According to the results under different scenarios, some managerial insights for energy consumption reduction (also carbon emission reduction) can be concluded as follows.

• Due to low constant energy use of machines with low automation levels, operations are suggested to be processed by machines with low automation levels. In such a case, the idle energy consumption can be reduced. This strategy can be applied to the cases where only few operations to be processed because there will be many idle time intervals.
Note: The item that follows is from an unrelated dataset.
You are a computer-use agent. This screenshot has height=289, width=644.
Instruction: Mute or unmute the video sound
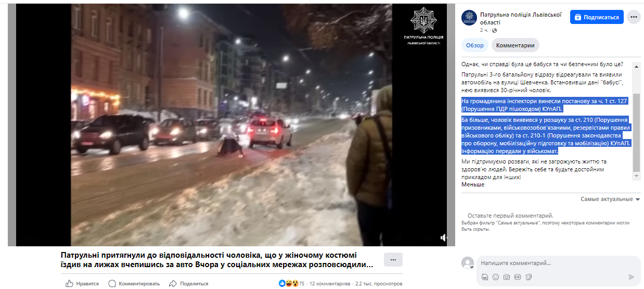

• Increasing the number of operations or jobs is another way to improve energy use rate; there will be no idle time intervals between two operations on a machine and therefore, the idle energy consumption can be reduced.

However, in real-life production situations, the processing time of an operation is usually uncertain; therefore, the IPPS problem with deterministic processing times does not match the actual situation on the shop floor. The makespan as well as the energy consumption reduction for the IPPS problem with uncertain processing times will be considered as a further research direction and the fuzzy sets [59] can be used to describe the uncertain processing times. To reduce the coal-fired electricity consumption, the optimal scheduling method for the IPPS problem with time-sharing prices can also be considered.